Si conclude così una storia piena di ombre, che emerge dallo sfondo di una comunità ancora ferita dalla guerra, che comunque riesce a indignarsi per l’orrore di un omicida spietato, ma che non ha i mezzi ancora per capire quanto e come della sua storia Mazurkiewicz fosse un prodotto abbastanza diretto.

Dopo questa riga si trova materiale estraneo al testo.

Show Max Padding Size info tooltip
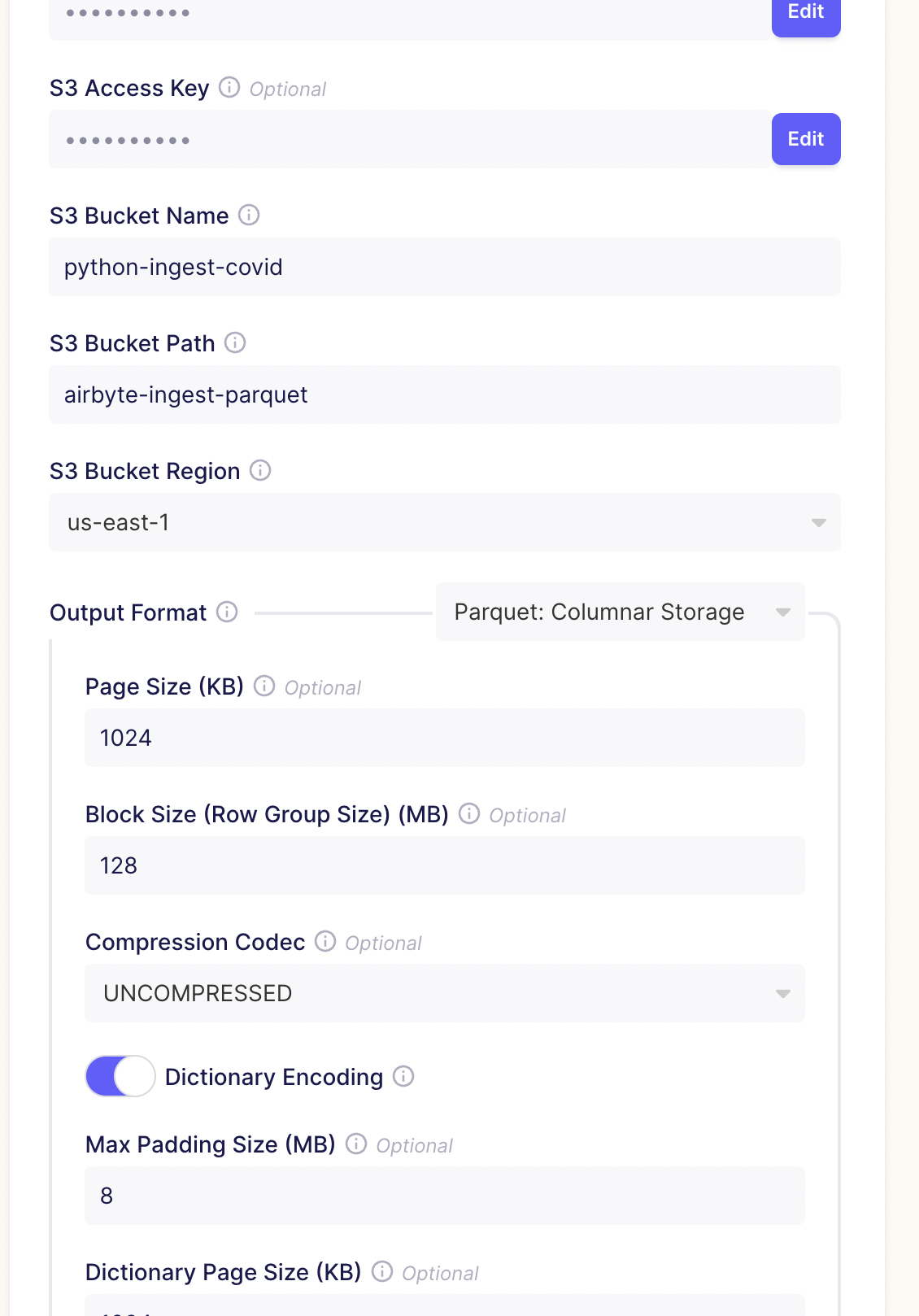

Il libro di Łazarewicz ha il pregio di non seguire linearmente le vicende. La fortuna di autori così è quella di conservare la vocazione per il vero, che viene dalla pratica giornalistica, con un’abilità narrativa di romanziere consumato. Mazurkiewicz viene fuori a strati, prima come il mite ingegnere, poi come il fantasma di Cracovia, poi come l’uomo fragile che va incontro alla sua condanna. E sullo sfondo, dipinta come mai altrove in letteratura, la Polonia degli anni ’40 e ’50, i suoi locali, i suoi personaggi, i cibi e gli oggetti che l’hanno ricreata, i giornali e le voci che l’hanno raccontata, nello stridore di miseria reale e gloria decantata che hanno caratterizzato gli anni duri dello stalinismo. Guardando Mazurkiewicz e la sua batteria di delitti, tutti ricostruiti con maestria da giallista, vediamo tutto un mondo dai meccanismi così lontani da noi, eppure così vividi. Il fantasma di Cracovia non è davvero un fantasma, non ingannino i suoi zigomi spigolosi. È un figlio del suo tempo, attore oscuro degli anni più duri della storia recente polacca.